Llega la fecha marcada en el calendario. Puede ser junio, julio o agosto, pero lo que está claro es que el campamento sigue siendo una fecha inexcusable para un scout.

La pañoleta espera en la entrada. La mochila, un poco más allá, aguarda también, ansiosa por vivir las aventuras que tocarán ese año.

Y es que mereció la pena quedarse ayer hasta tarde haciéndola con tal de arañar unos minutos al reloj esa mañana.

Chanclas, toalla, las botas, la crema, el plato,  cubiertos…

Y hacerla cada año sigue sin servirnos para evitar que nos dejemos algo cada verano.

Muchos de vosotros volvéis al campamento, a montarlo o a empezar allí la historia diferente de cada verano.

Y es que irse quince días al campo, sin nada, sigue teniendo ese “no se qué” que a los scouts gusta tanto.

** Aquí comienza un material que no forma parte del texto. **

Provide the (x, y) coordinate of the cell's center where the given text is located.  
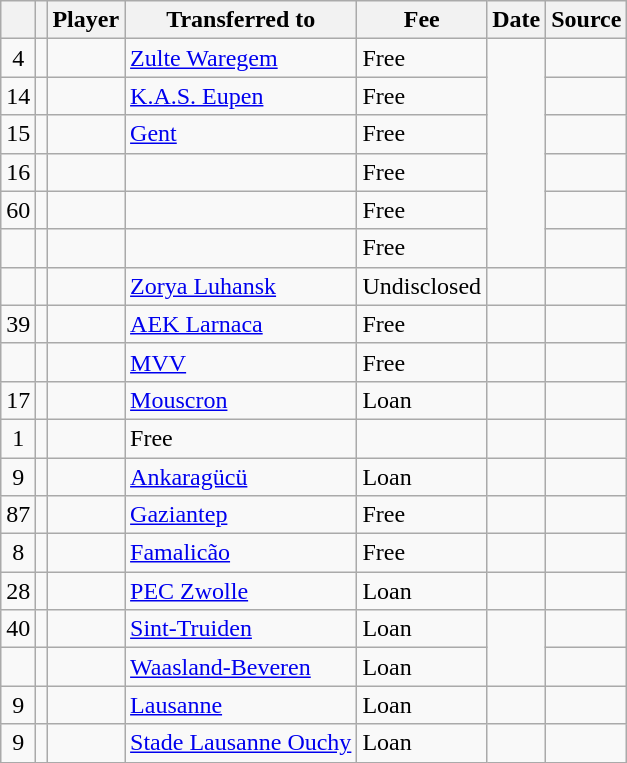
Waasland-Beveren (241, 667)
14 (18, 96)
60 (18, 210)
87 (18, 515)
Zorya Luhansk (241, 286)
4 (18, 58)
Sint-Truiden (241, 629)
40 (18, 629)
Zulte Waregem (241, 58)
Lausanne (241, 705)
17 (18, 400)
39 (18, 324)
Date (516, 20)
8 (18, 553)
PEC Zwolle (241, 591)
AEK Larnaca (241, 324)
Mouscron (241, 400)
Gaziantep (241, 515)
Player (86, 20)
Gent (241, 134)
Transferred to (241, 20)
16 (18, 172)
Source (586, 20)
1 (18, 438)
Famalicão (241, 553)
Fee (422, 20)
28 (18, 591)
15 (18, 134)
Undisclosed (422, 286)
Stade Lausanne Ouchy (241, 743)
K.A.S. Eupen (241, 96)
Ankaragücü (241, 477)
MVV (241, 362)
Detect which cell encompasses the target text, then output its (x, y) center coordinate. 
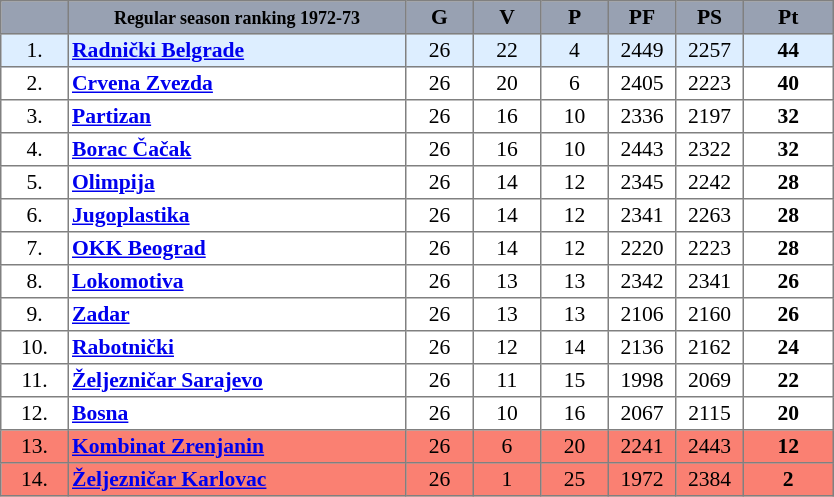
44 (788, 50)
2257 (710, 50)
G (440, 18)
2336 (642, 116)
1 (507, 480)
9. (35, 314)
4. (35, 150)
2197 (710, 116)
2241 (642, 446)
2263 (710, 216)
25 (575, 480)
2115 (710, 414)
3. (35, 116)
1998 (642, 380)
2069 (710, 380)
2345 (642, 182)
11 (507, 380)
1. (35, 50)
Regular season ranking 1972-73 (237, 18)
15 (575, 380)
Željezničar Sarajevo (237, 380)
13. (35, 446)
10. (35, 348)
Lokomotiva (237, 282)
Zadar (237, 314)
2322 (710, 150)
11. (35, 380)
V (507, 18)
2449 (642, 50)
Bosna (237, 414)
P (575, 18)
Olimpija (237, 182)
2136 (642, 348)
8. (35, 282)
OKK Beograd (237, 248)
2 (788, 480)
2220 (642, 248)
1972 (642, 480)
4 (575, 50)
Partizan (237, 116)
2384 (710, 480)
Jugoplastika (237, 216)
14. (35, 480)
2405 (642, 84)
2342 (642, 282)
7. (35, 248)
24 (788, 348)
2160 (710, 314)
2067 (642, 414)
2242 (710, 182)
Borac Čačak (237, 150)
Željezničar Karlovac (237, 480)
2. (35, 84)
40 (788, 84)
12. (35, 414)
2106 (642, 314)
Radnički Belgrade (237, 50)
2162 (710, 348)
Crvena Zvezda (237, 84)
Kombinat Zrenjanin (237, 446)
PS (710, 18)
Rabotnički (237, 348)
PF (642, 18)
5. (35, 182)
Pt (788, 18)
6. (35, 216)
Capture the cell that displays the provided text and extract its (X, Y) central coordinate. 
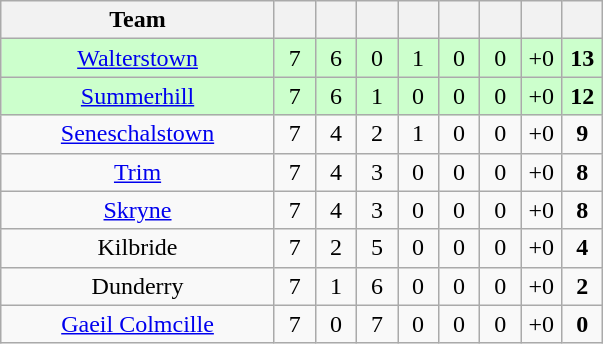
Kilbride (138, 248)
Trim (138, 172)
13 (582, 58)
9 (582, 134)
Seneschalstown (138, 134)
Gaeil Colmcille (138, 324)
Summerhill (138, 96)
12 (582, 96)
Dunderry (138, 286)
Skryne (138, 210)
Walterstown (138, 58)
5 (376, 248)
Team (138, 20)
Scan for the cell matching the given text and deliver its [x, y] coordinate at center. 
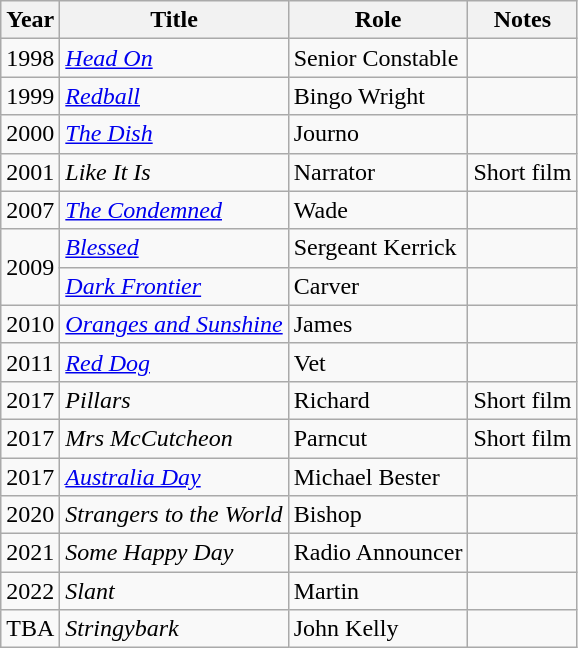
2022 [30, 591]
Year [30, 20]
Dark Frontier [174, 286]
Redball [174, 96]
Narrator [378, 172]
2009 [30, 267]
Head On [174, 58]
Radio Announcer [378, 553]
1999 [30, 96]
Role [378, 20]
2000 [30, 134]
Wade [378, 210]
Richard [378, 400]
The Condemned [174, 210]
Oranges and Sunshine [174, 324]
Martin [378, 591]
2001 [30, 172]
The Dish [174, 134]
Slant [174, 591]
2011 [30, 362]
Michael Bester [378, 477]
2007 [30, 210]
Notes [522, 20]
Senior Constable [378, 58]
Pillars [174, 400]
John Kelly [378, 629]
Like It Is [174, 172]
James [378, 324]
2010 [30, 324]
Australia Day [174, 477]
TBA [30, 629]
Strangers to the World [174, 515]
Bishop [378, 515]
Mrs McCutcheon [174, 438]
Stringybark [174, 629]
Bingo Wright [378, 96]
2020 [30, 515]
Red Dog [174, 362]
Blessed [174, 248]
Carver [378, 286]
Sergeant Kerrick [378, 248]
Title [174, 20]
2021 [30, 553]
1998 [30, 58]
Some Happy Day [174, 553]
Vet [378, 362]
Parncut [378, 438]
Journo [378, 134]
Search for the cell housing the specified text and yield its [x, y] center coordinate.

¿Será la capacidad de autosuficiencia? ¿Serán las experiencias lejos del núcleo familiar? Nunca lo tuve muy claro.

El caso es que nos recorremos cien, doscientos, trescientos o los kilómetros que sean para estar de nuevo allí trabajando y disfrutando mano a mano con los que nos acompañaron durante la ronda.

Y no creáis que esto, con la edad, se va curando. Para nada.

Las ganas siguen creciendo como la primera vez que se fue lobato y uno se coge veinte trenes y dos buses para poder “catar” tres días de montaje.

Pero esa es la magia de todo, ¿No?

Dar la patada a la “im” de imposible y crear vida en un prado en el que antes poco había, echando las horas que hagan falta.

Si la pañoleta espera de nuevo en la entrada será buena señal; será que aun nos quedan razones para creer.